=== DATA FOR ANALYSIS ===

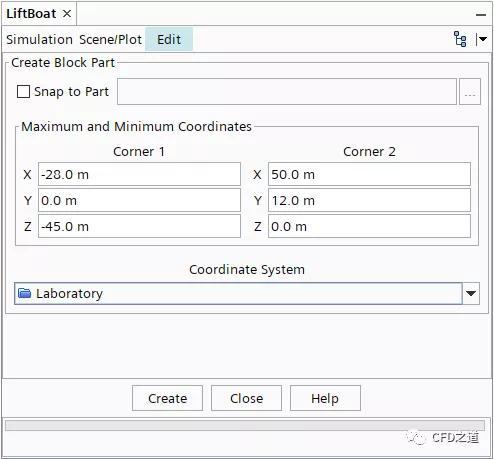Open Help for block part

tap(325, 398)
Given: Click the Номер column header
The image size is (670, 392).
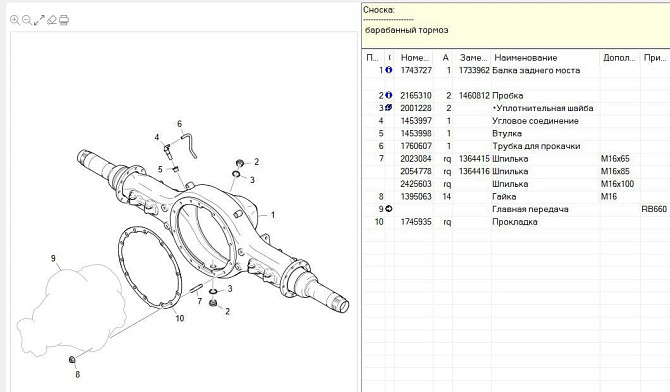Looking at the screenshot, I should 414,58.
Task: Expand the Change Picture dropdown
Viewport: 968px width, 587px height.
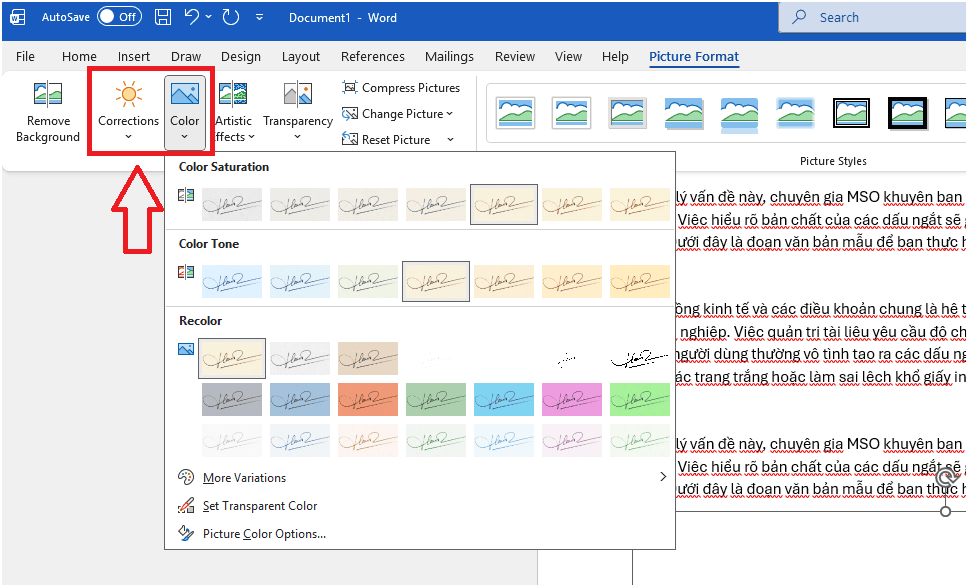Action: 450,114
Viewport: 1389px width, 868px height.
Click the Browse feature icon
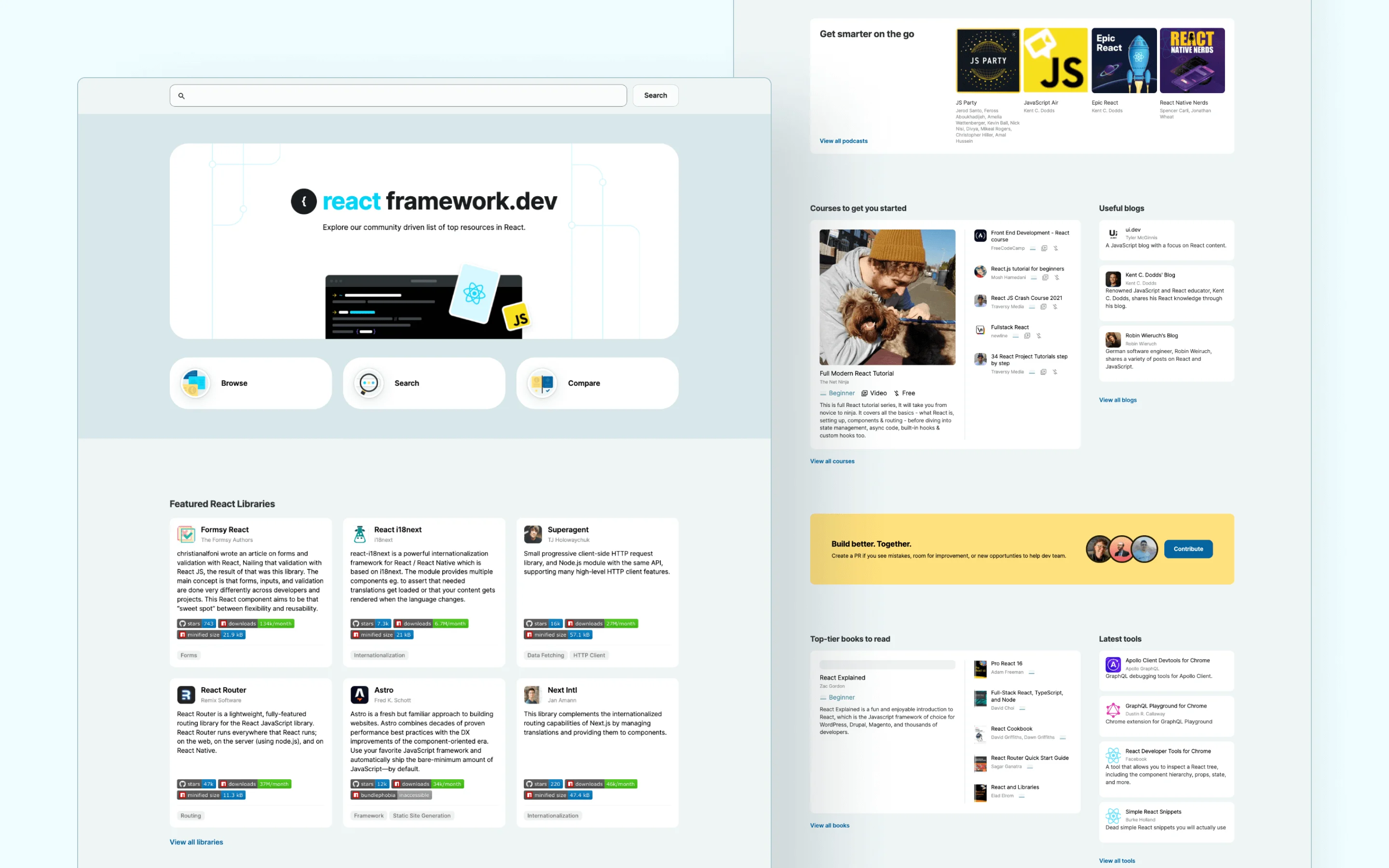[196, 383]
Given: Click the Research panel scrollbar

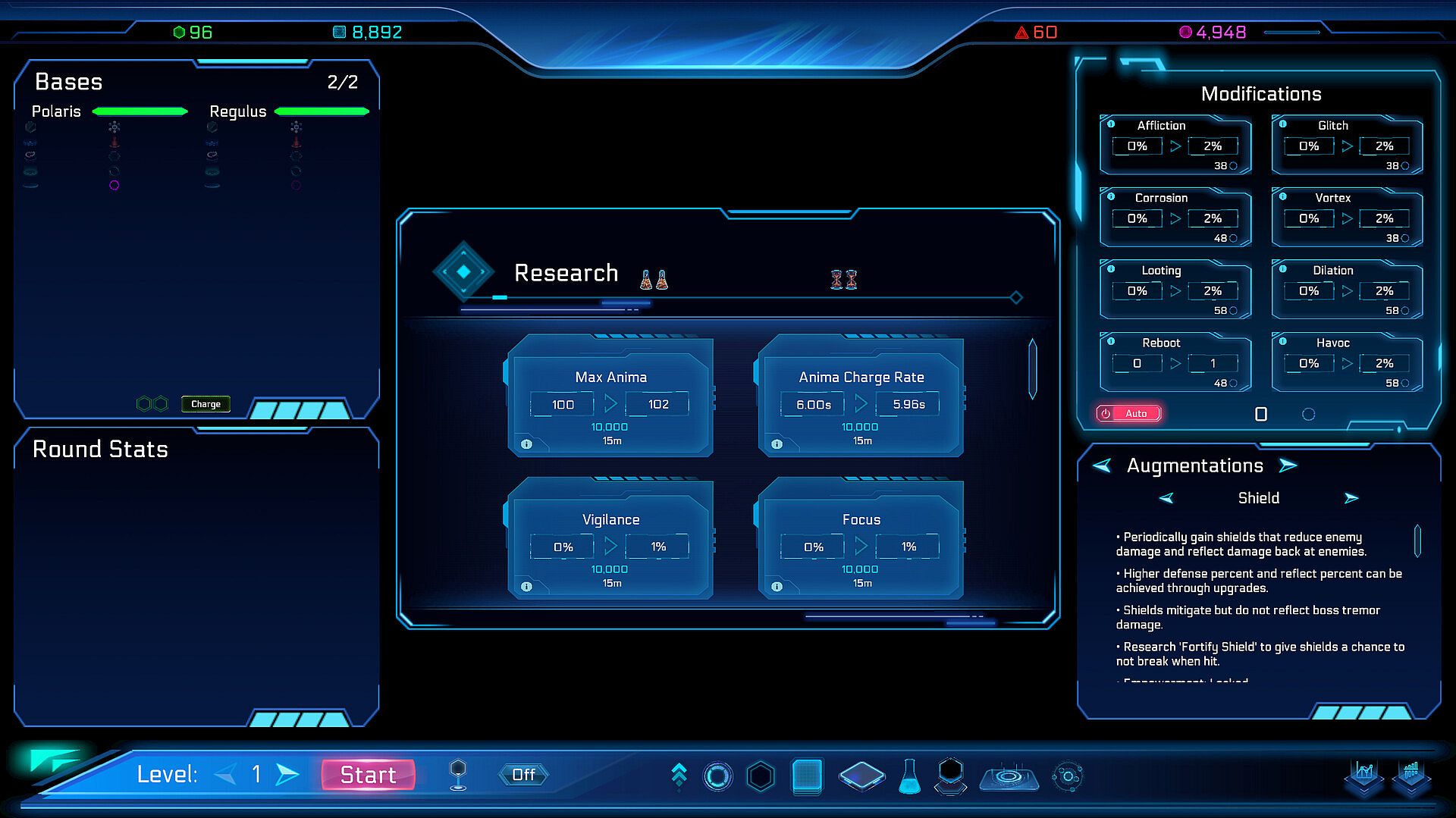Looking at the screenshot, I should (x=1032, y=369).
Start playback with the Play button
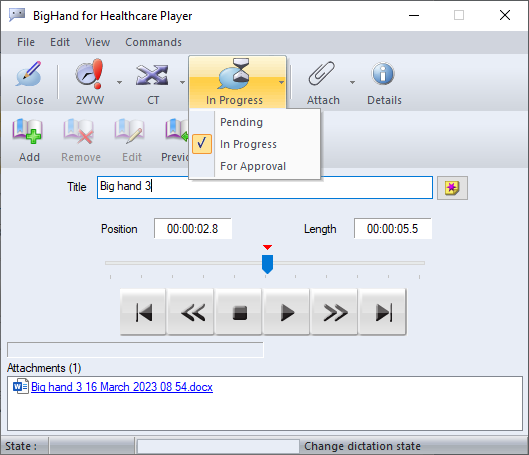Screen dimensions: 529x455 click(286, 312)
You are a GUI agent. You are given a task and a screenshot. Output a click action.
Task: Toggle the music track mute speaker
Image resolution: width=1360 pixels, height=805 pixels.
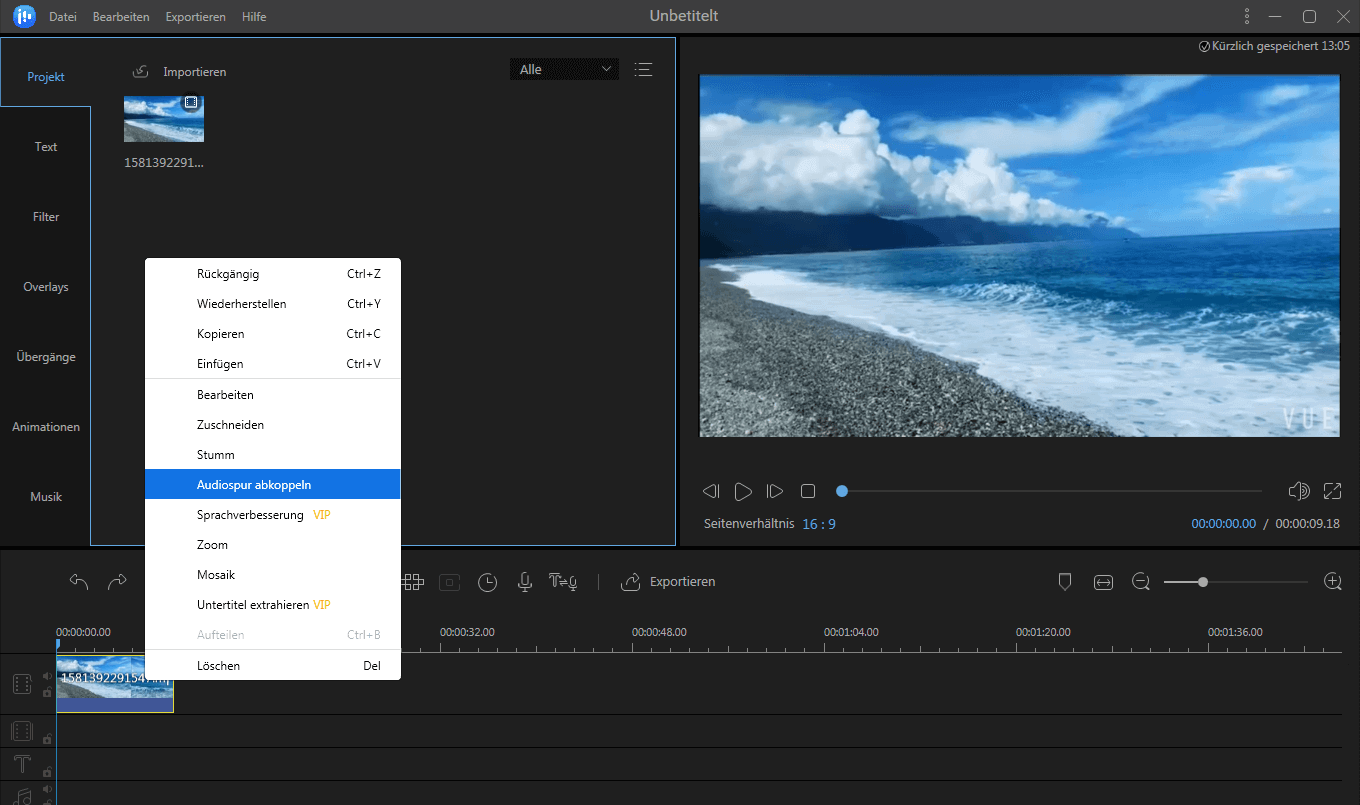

===

- **WHAT THIS TASK INVOLVES**: Drop the pictures, then transcribe the lines from the one containing "Given: Click the Номер column header" to the end of the data above, exactly and nothing more.

- **REPLY**:
Given: Click the Номер column header
The image size is (670, 392).
Looking at the screenshot, I should 414,58.
Task: Expand the Change Picture dropdown
Viewport: 968px width, 587px height.
Action: 450,114
Viewport: 1389px width, 868px height.
Click the Browse feature icon
[196, 383]
Given: Click the Research panel scrollbar

Looking at the screenshot, I should (x=1032, y=369).
Start playback with the Play button
Screen dimensions: 529x455 click(286, 312)
You are a GUI agent. You are given a task and a screenshot. Output a click action.
Task: Toggle the music track mute speaker
Image resolution: width=1360 pixels, height=805 pixels.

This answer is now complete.